ЗАДАНИЯ:
1. Выпишите дословно фрагмент текста о Советском Красном Кресте, начиная со слов «Вышеописанные мероприятия стимулировали» и продолжая до слов «концерты и лотереи[693].» включительно.
2. Почему, согласно тексту о Советском Красном Кресте, жители Чернобыля относились к Красному Кресту с меньшим недоверием, чем к советскому правительству? Ответьте в одном–трех предложениях.
3. Ответьте на вопросы по тексту о Советском Красном Кресте:
(a) Через сколько лет после трагедии делегация Международного Красного Креста посетила Чернобыльскую зону отчуждения?
(b) Куда Советский Союз отправил гуманитарный борт и что произошло там в июне 1990 года?
(c) Какие издания предложили выпускать члены делегации?

ТЕКСТ ДЛЯ ЧТЕНИЯ:

Вышеописанные мероприятия стимулировали и дальнейшие подобные, вроде посещения делегацией Международного Красного Креста Чернобыльской зоны отчуждения спустя четыре года после трагедии. Члены делегации отмечали, что в ходе событий в Армении Советский Красный Крест серьезно укрепил свою репутацию: советские газеты много писали о Красном Кресте, и его гуманитарная деятельность стала известна широкой советской аудитории[692]. А потому и местные жители в Чернобыле относились к Красному Кресту с меньшим недоверием, чем к советскому правительству. Члены делегации предложили выпускать брошюры, информирующие о деятельности Красного Креста, и призвали советских коллег организовывать сбор средств через благотворительные концерты и лотереи[693].
Начавшаяся с Чернобылем вереница трагических событий сыграла критическую роль в возрождении Советского Красного Креста как негосударственной организации, которая, номинально являясь аполитичной, все же известным образом влияла на восприятие советского правительства[694]. При этом Советский Красный Крест был заинтересован не только в получении, но и в предоставлении международной помощи: в организации хотели, чтобы добровольцы получали дополнительные компенсации, а также иностранную валюту для покрытия расходов за рубежом[695]. Невзирая на целый фронт внутренних проблем, Советский Союз, к примеру, отправил гуманитарный борт в Иран, в северной части которого в июне 1990 года произошло мощное[696]землетрясение[697]. Советские власти понимали всю ограниченность подобной помощи, в том числе и ввиду необходимости получения выездных виз для сотрудников гуманитарных организаций[698]. Так что когда Комиссия по чрезвычайным ситуациям приступила к разработке плана по систематизации международной гуманитарной помощи, Советский Красный Крест отреагировал предложением о расширении своих полномочий. В организации хотели получить реальное право самостоятельно принимать решения об оказании международной помощи; также комиссии предлагалось наконец признать, что не одни лишь советские министерства и партийные ведомства, но также и «общественные и прочие организации» играют важную роль в спасательных и восстановительных мероприятиях[699]. Европейские подразделения Красного Креста исторически тесно сотрудничали со своими правительствами; однако Советскому Красному Кресту сперва предстояло от своего правительства радикально отделиться [Forsythe 2005: 191–192]. Перерождение Красного Креста в независимую организацию ознаменовало начало новой эры для советских спасательных операций.

ИСХОДНЫЕ СТРОКИ:
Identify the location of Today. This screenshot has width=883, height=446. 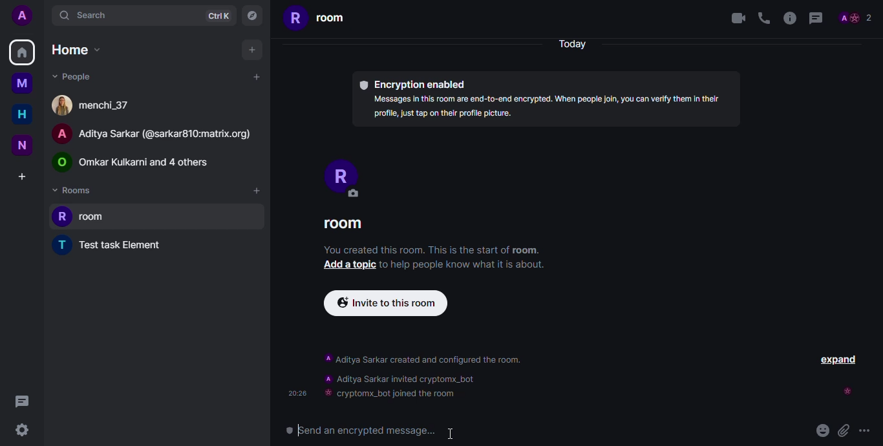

--

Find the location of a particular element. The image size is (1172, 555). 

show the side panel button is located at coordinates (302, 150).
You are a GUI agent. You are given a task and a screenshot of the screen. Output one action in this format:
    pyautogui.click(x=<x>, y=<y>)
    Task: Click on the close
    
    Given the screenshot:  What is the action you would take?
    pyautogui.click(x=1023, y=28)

ОТВЕТЫ:
1.
Вышеописанные мероприятия стимулировали и дальнейшие подобные, вроде посещения делегацией Международного Красного Креста Чернобыльской зоны отчуждения спустя четыре года после трагедии. Члены делегации отмечали, что в ходе событий в Армении Советский Красный Крест серьезно укрепил свою репутацию: советские газеты много писали о Красном Кресте, и его гуманитарная деятельность стала известна широкой советской аудитории[692]. А потому и местные жители в Чернобыле относились к Красному Кресту с меньшим недоверием, чем к советскому правительству. Члены делегации предложили выпускать брошюры, информирующие о деятельности Красного Креста, и призвали советских коллег организовывать сбор средств через благотворительные концерты и лотереи[693].

2. Во время событий в Армении Советский Красный Крест серьезно укрепил свою репутацию. Советские газеты много писали о нем, и его гуманитарная деятельность стала известна широкой советской аудитории.

3.
(a) Спустя четыре года.
(b) В Иран: в северной части страны произошло мощное землетрясение.
(c) Брошюры, информирующие о деятельности Красного Креста.